▶ _ASSIGNMENT_: Copy all lines below that use the word "element".

▶ _DATA_:
------------------------------------------------------------

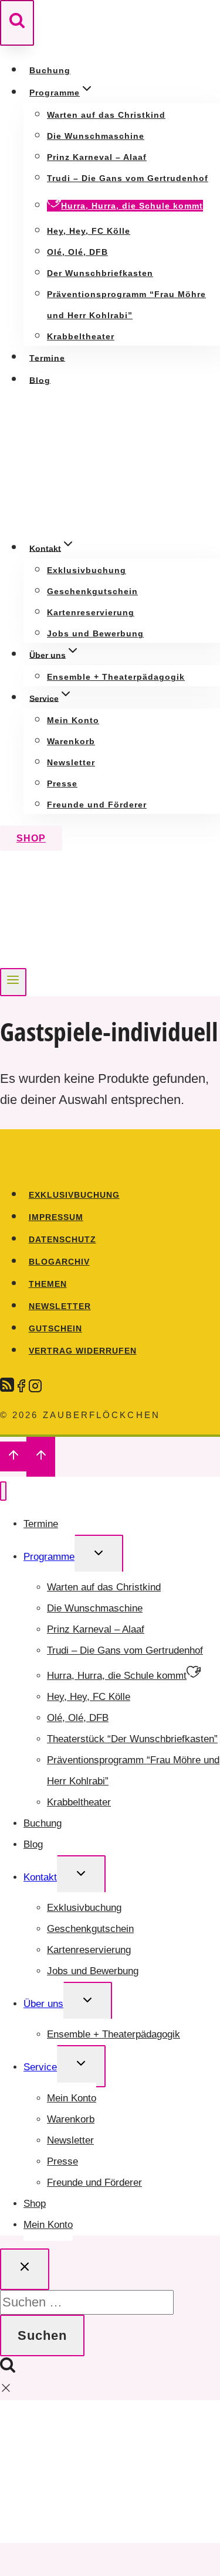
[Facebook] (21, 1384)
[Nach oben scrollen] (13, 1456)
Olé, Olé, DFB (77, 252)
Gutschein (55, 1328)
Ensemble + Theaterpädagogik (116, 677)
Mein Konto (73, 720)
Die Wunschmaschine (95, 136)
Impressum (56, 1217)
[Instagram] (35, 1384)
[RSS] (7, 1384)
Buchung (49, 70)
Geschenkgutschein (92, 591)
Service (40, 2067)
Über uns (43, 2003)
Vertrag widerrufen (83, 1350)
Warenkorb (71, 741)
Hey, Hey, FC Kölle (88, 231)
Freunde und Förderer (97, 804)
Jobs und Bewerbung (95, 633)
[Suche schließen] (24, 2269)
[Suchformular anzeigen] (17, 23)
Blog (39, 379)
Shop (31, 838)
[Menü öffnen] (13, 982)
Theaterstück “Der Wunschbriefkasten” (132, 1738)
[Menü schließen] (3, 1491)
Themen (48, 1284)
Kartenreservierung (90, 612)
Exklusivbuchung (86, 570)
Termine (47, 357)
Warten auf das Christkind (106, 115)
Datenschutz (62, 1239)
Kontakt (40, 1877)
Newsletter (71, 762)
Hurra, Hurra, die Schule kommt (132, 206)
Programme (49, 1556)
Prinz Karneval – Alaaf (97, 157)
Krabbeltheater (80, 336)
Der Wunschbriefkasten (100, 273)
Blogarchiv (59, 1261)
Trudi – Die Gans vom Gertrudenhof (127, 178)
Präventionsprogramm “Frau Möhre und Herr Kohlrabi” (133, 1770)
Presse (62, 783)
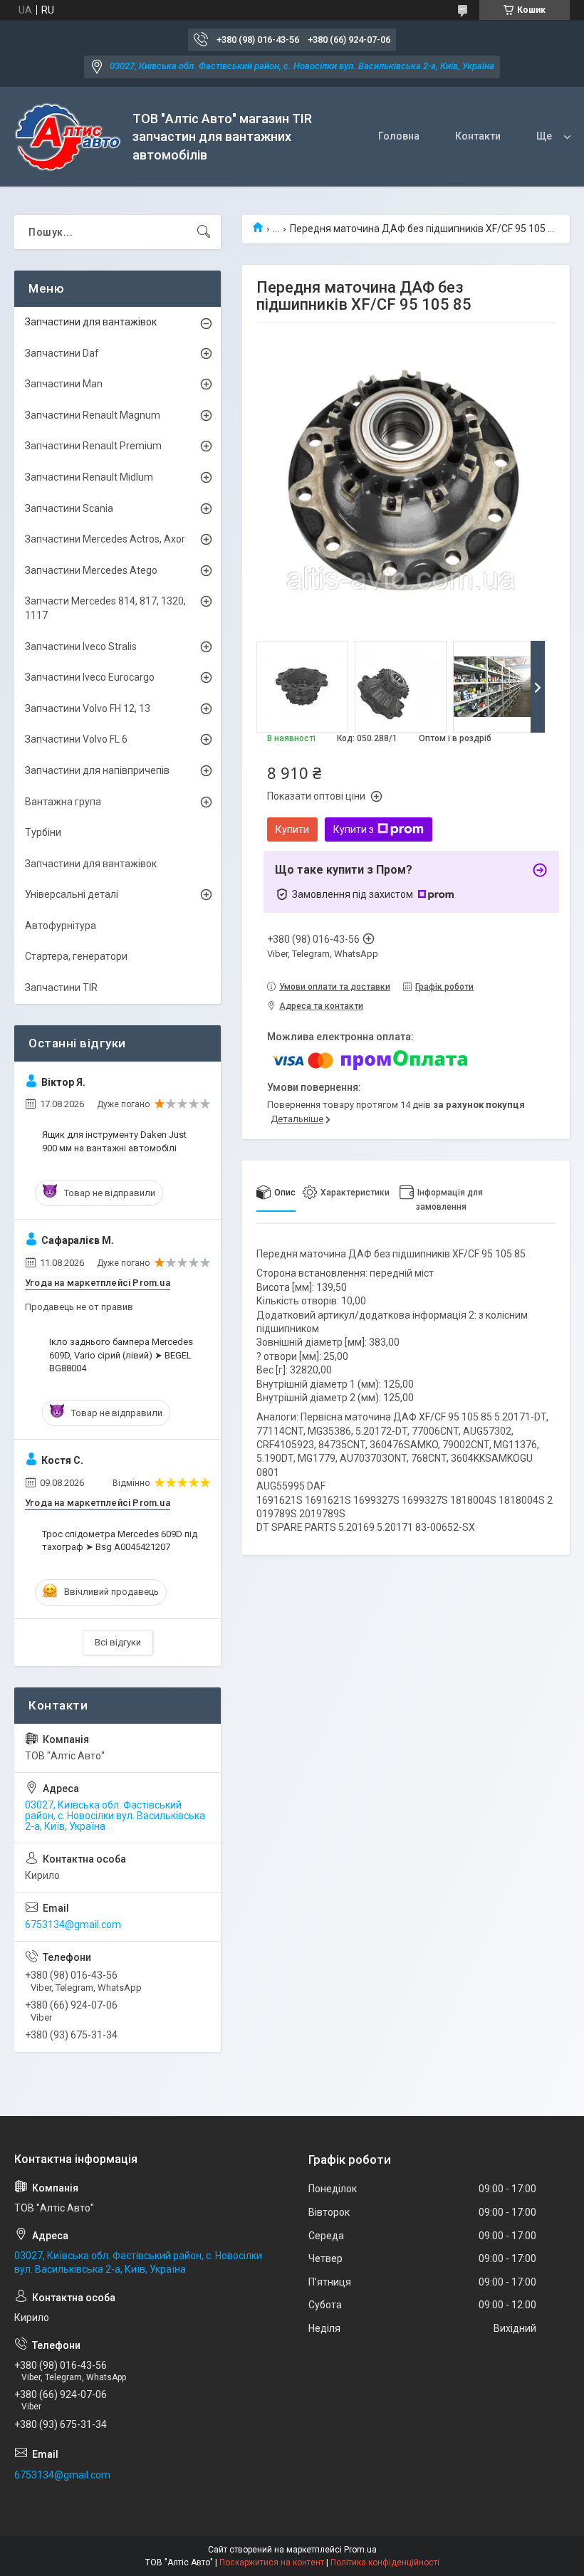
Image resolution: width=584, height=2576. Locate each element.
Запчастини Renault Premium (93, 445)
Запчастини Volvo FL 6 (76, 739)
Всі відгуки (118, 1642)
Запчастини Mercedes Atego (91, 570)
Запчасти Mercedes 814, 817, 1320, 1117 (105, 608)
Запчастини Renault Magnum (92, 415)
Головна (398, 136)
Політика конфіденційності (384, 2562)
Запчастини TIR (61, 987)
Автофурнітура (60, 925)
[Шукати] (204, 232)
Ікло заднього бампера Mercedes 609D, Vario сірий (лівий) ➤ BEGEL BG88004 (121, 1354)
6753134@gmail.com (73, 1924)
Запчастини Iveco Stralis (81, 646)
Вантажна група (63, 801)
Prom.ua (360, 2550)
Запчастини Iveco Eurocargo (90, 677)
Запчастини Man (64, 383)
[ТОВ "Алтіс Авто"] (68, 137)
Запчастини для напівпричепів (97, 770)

------------------------------------------------------------

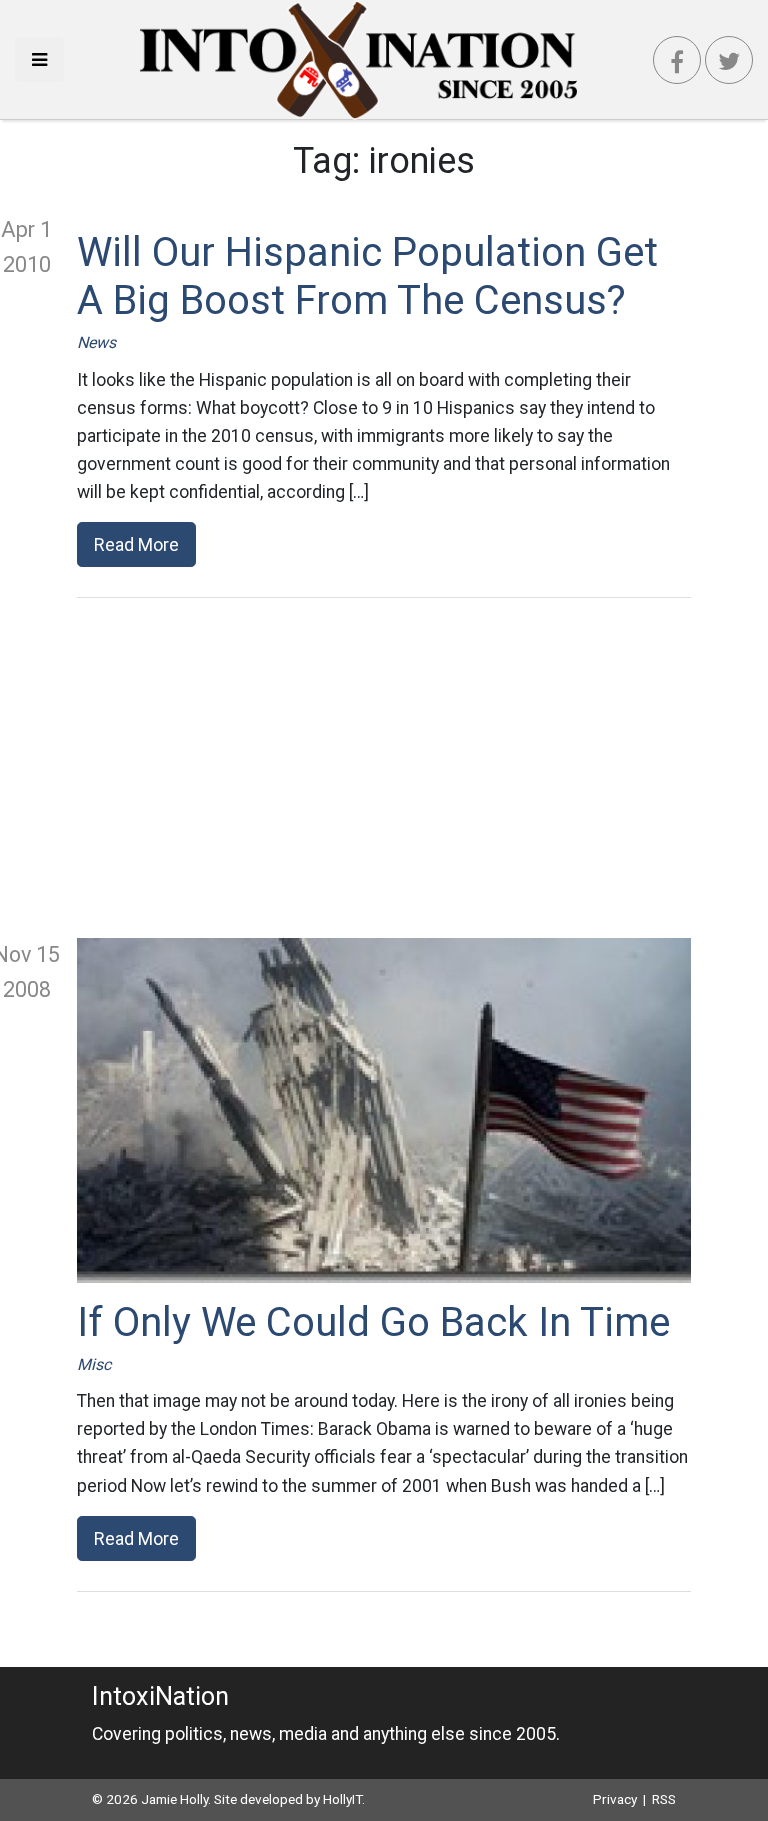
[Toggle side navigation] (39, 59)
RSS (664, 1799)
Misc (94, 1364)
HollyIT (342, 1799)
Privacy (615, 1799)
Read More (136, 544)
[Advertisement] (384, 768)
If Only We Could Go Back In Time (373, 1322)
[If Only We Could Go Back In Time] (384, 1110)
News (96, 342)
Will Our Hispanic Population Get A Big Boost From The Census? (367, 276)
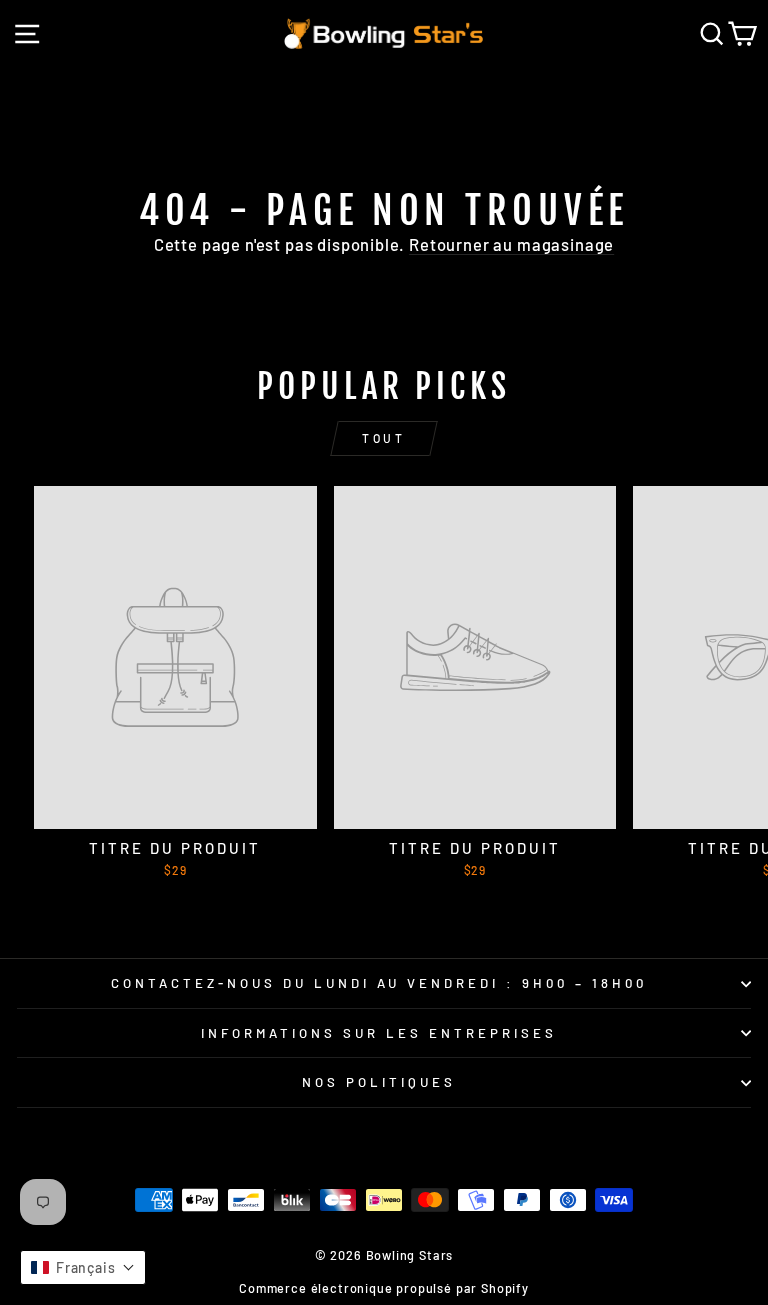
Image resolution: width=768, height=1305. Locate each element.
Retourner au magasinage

------------------------------------------------------------

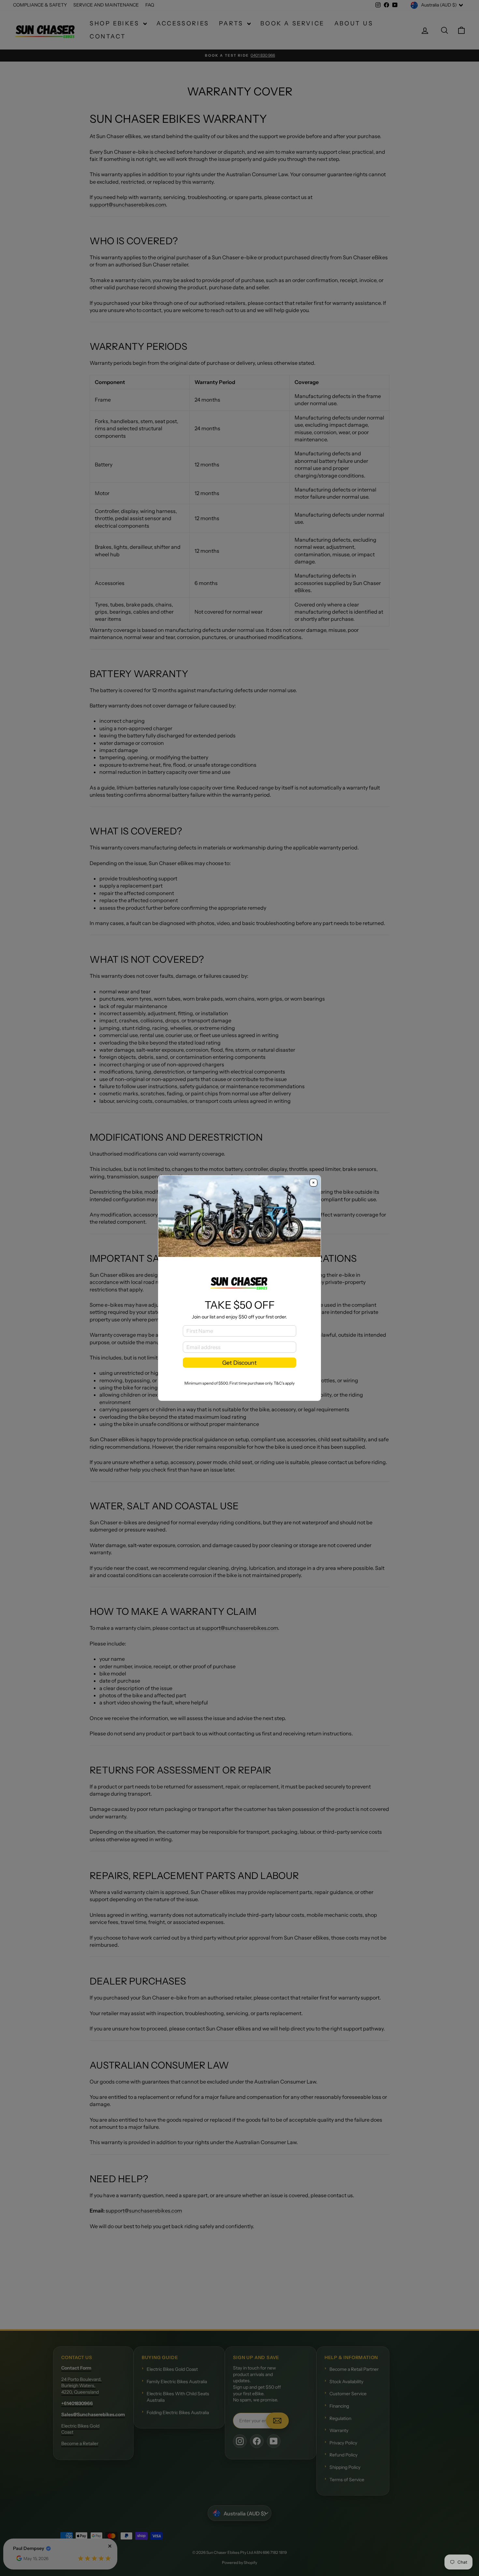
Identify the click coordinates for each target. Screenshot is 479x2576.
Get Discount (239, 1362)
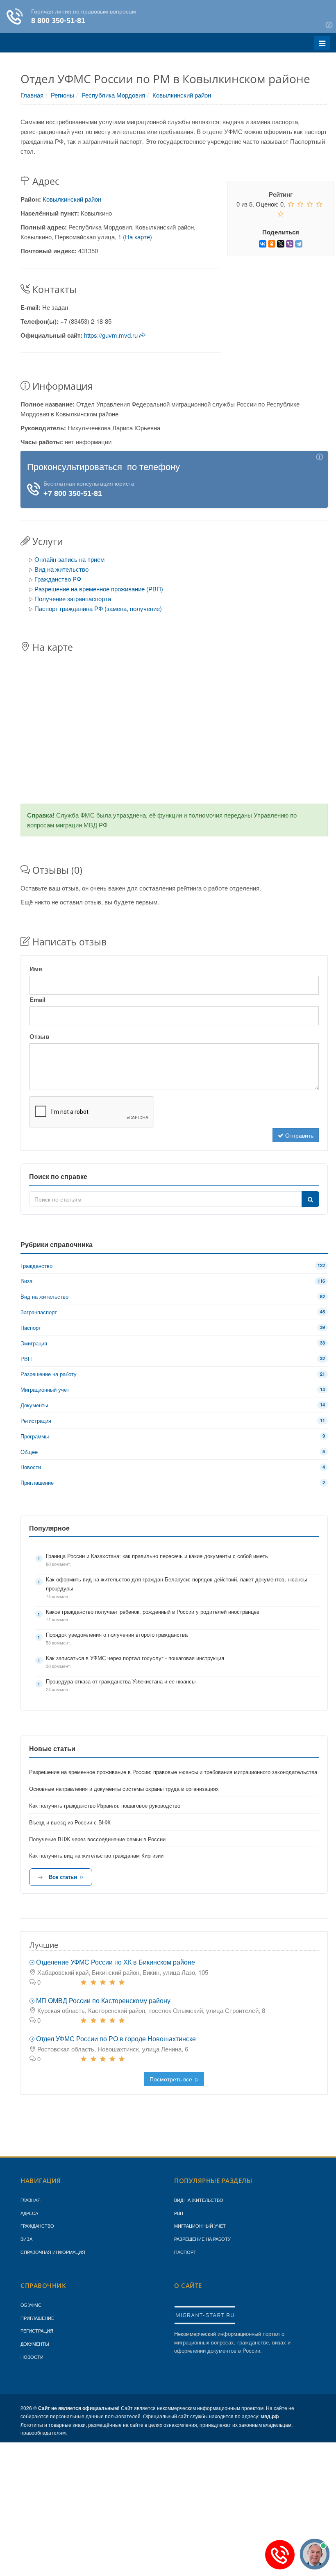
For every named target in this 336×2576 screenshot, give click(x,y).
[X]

------------------------------------------------------------

▶ _COMPLETED EXERCISE_:
Image resolution: width=584, height=2576. Locate each element.
Image resolution: width=768, height=1305. Locate each element.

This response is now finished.